Sweden accuses Europe of not doing enough for refugees

Sweden criticises European countries over not putting in their best efforts for Syrian refugees who had to flee their homes due to war

Photo by: TRT WORLD
Photo by: TRT WORLD

Sweden Migration Minister Morgan Johansson is speaking to TRT World over refugee crisis in Europe.

Sweden Migration Minister Morgan Johansson accused European countries for not putting enough effort to help for Syrian refugees.

Speaking to TRT World, he said that since the was in  Syria broke out in 2011, Sweden has provided shelter and protection to 100,000 Syrian refugees.

He underlined that the European Union has 500 million people.

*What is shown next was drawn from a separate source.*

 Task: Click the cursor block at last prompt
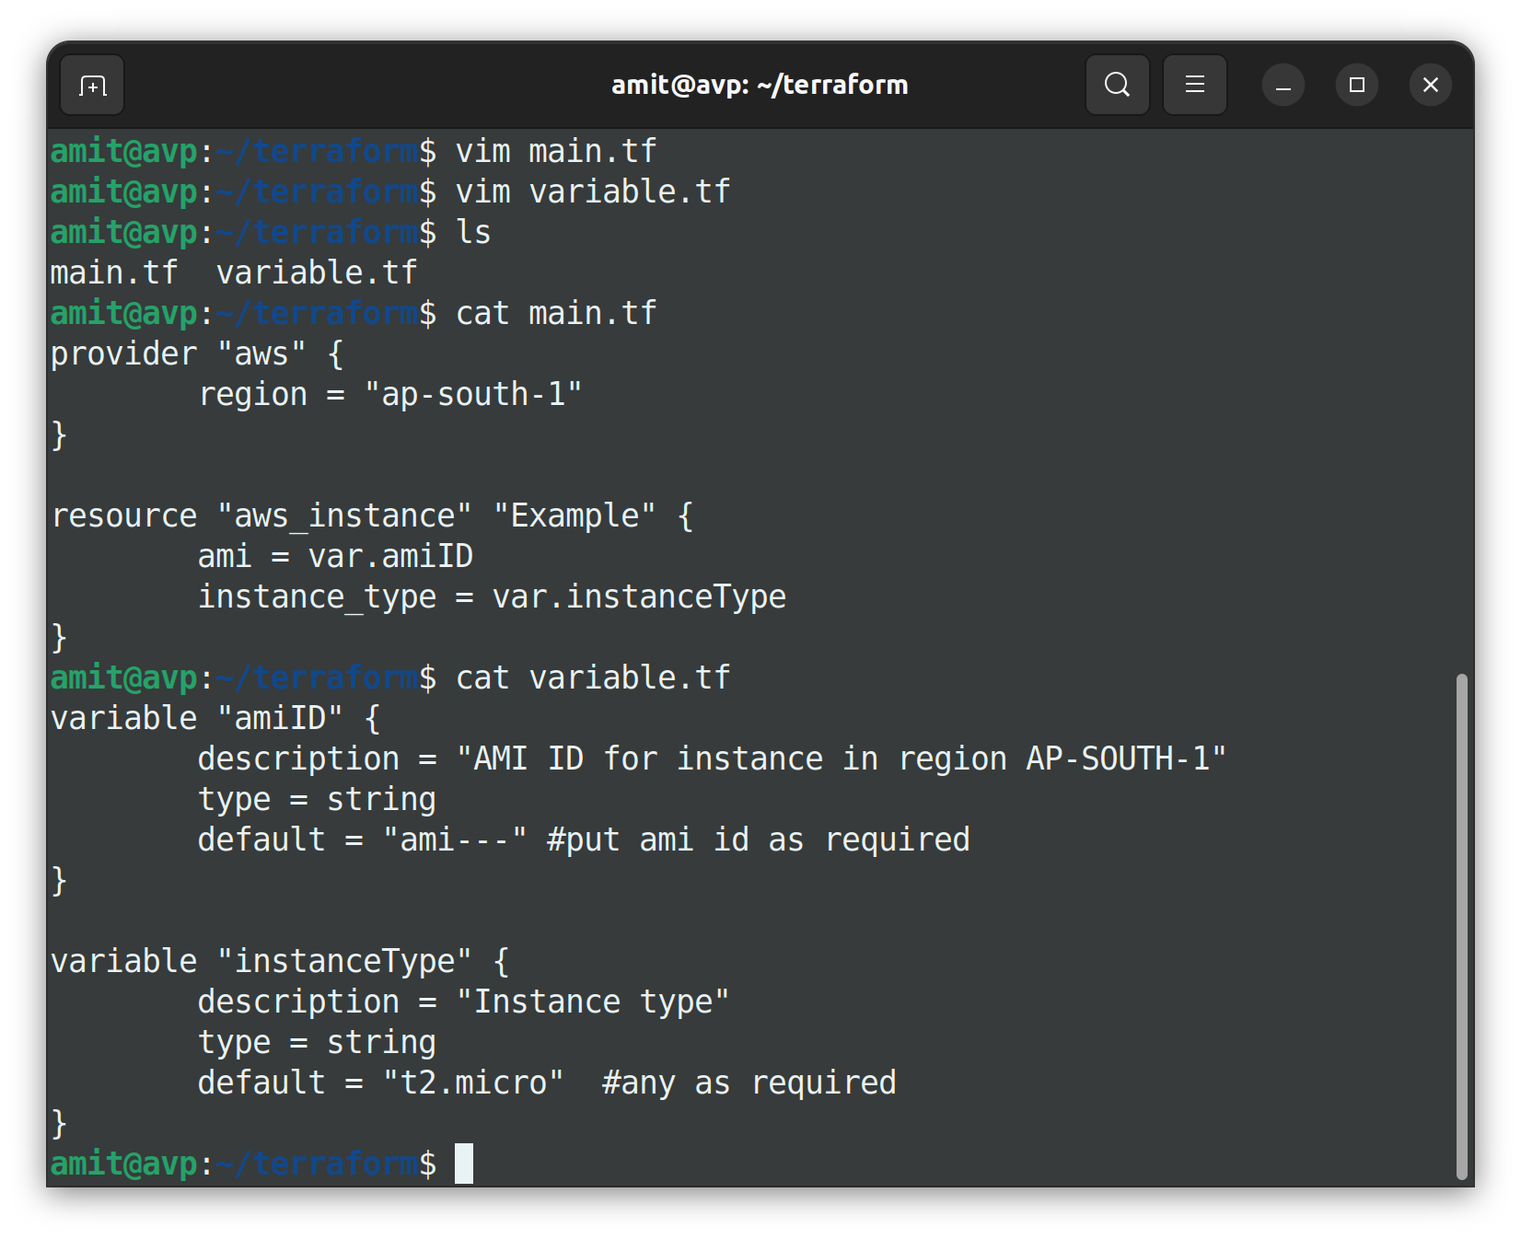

They would not get giving shelter to 5 million Syrian refugees.

“We must say that we want to do much but we can't do everything.”

He also stated that as a result of the uncontrolled movement of refugees into Europe, Sweden decided to reinstate its border control.

Sweden is one of the most popular destinations for asylum seekers travelling through Europe and 80 thousand of them have arrived there since September.

He said his government is worried about the uncontrolled movement of refugees and it could disrupt public order.

“There are so many people coming to the borders of Sweden and we haven't been able so far to ask for the proper documentation to know who actually cross our borders and that is not us that's not sustainable.”

Swedish Prime Minister Stefan Lofven also released a written statement in the beginning of November asking for the European Commission to distribute refugees to other European Union (EU) countries from Nordic countries in terms of doing more to help handle the refugee crisis.

"Sweden has taken a disproportionately large responsibility in comparison with other countries in the EU, and now we are extremely strained."

"It is time that other countries take responsibility and that is why the government requires redistribution of refugees from Sweden," he added.

According to the figures given by UN for 2015, nearly 800,000 people in total were able to cross the Mediterranean and reach European countries of which 20 percent were children.

Six percent of arrivals were from Iraq, 18 percent were from Afghanistan and more than half of arrivals were from Syria - where a civil war has killed more than 300,000 and forced 10.6 million people to flee the country since 2011.

At least 3,400 refugees have drowned while attempting to cross into Europe this year.